• TEXT EXTRACT
════════

Your script doesn't work for me unless I print out the values of $1 
AND $2.
If I just print out one it doesn't work either.

turner:~$ cat foo.pl
$_ = "UA-UI1,3,4,6";
m~(..)\-(..)(\d.+)~;
for $CC( $1 .. $2 ) { for $n ( split /,/, $3 ) { print "$CC$n "} }
turner:~$ perl foo.pl
01 03 04 06 turner:~$
But oddly, it works if I add a little debuging:

turner:~$ cat foo.pl
$_ = "UA-UI1,3,4,6";
m~(..)\-(..)(\d.+)~;
print "$1, $2\n";
for $CC( $1 .. $2 ) { for $n ( split /,/, $3 ) { print "$CC$n "} }
turner:~$ perl foo.pl
UA, UI
UA1 UA3 UA4 UA6 UB1 UB3 UB4 UB6 UC1 UC3 UC4 UC6 UD1 UD3 UD4 UD6 UE1 
UE3 UE4 UE6
UF1 UF3 UF4 UF6 UG1 UG3 UG4 UG6 UH1 UH3 UH4 UH6 UI1 UI3 UI4 UI6 
turner:~$
This is probably because 5.6 expands the whole for(...) list in 
advance, but 5.8 evaluates it lazily.

════════

• RECORD SET
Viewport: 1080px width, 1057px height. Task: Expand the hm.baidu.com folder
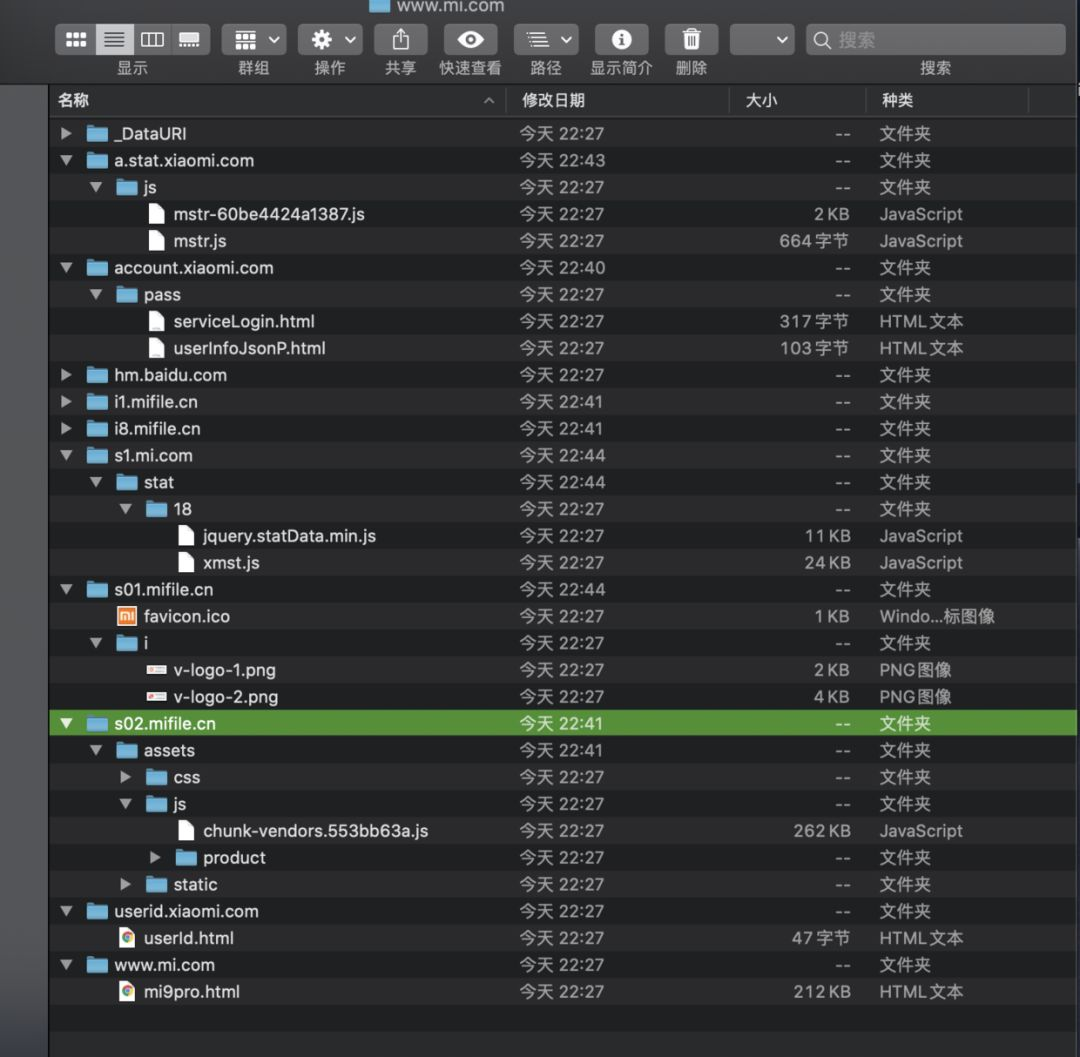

════════

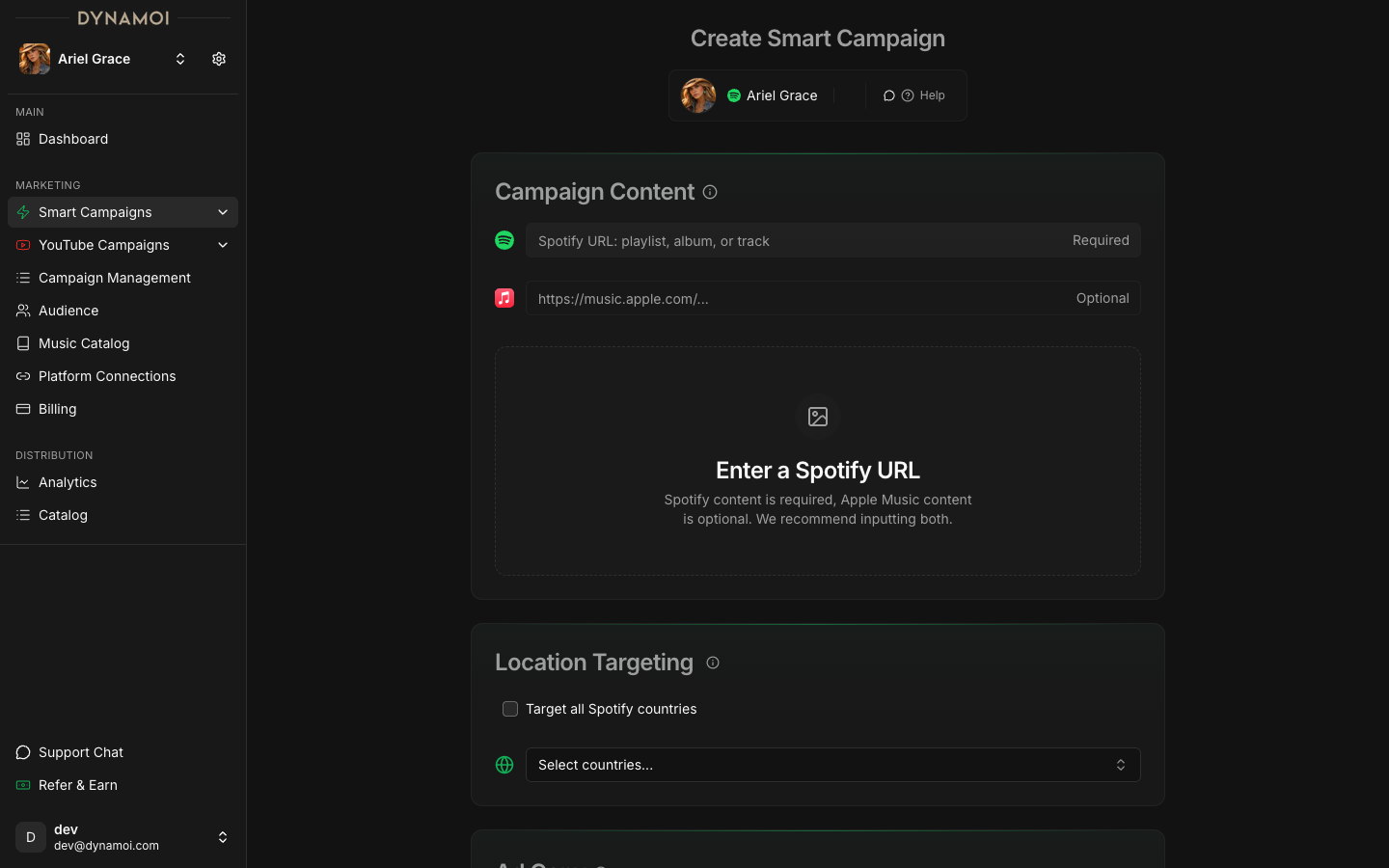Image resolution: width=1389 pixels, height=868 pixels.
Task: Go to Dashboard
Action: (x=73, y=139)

════════

• GIVEN EXERCISE 1
In the Perl script discussion, what are all the values printed by the run of foo.pl that has no debugging print line?
• GIVEN EXERCISE 2
Continue the Perl script discussion from its last sentence.
The records come from a different source than the text.

• WRITTEN RESPONSE 1
01, 03, 04, 06

• WRITTEN RESPONSE 2
Or it could be because the $1 and $2 variables weren't being properly 
detected as strings by the .. operator in 5.6 unless they had been used 
in a string context.  But they should pretty much always be strings, 
and I'm not sure I've seen this problem quite like this.

In any case, it's always a little risky to use $1 and friends more than 
1 statement after the regex they come from.  Too many things clobber 
'em at a distance.  To be safer, I'd write that as:

$_ = "UA-UI1,3,4,6";
my ($start, $stop, $digits) = m~(..)\-(..)(\d.+)~;
for $CC( $start .. $stop ) { for $n ( split /,/, $digits ) { print 
"$CC$n "} }

 -Ken



Re: Need help with a string parsing problem

2004-01-18 Thread John Delacour
At 11:03 pm + 18/1/04, John Delacour wrote:

Hey, wait a minute --  maybe I was :-)  I get your problem if I run 
it in MacPerl with 5.6.1...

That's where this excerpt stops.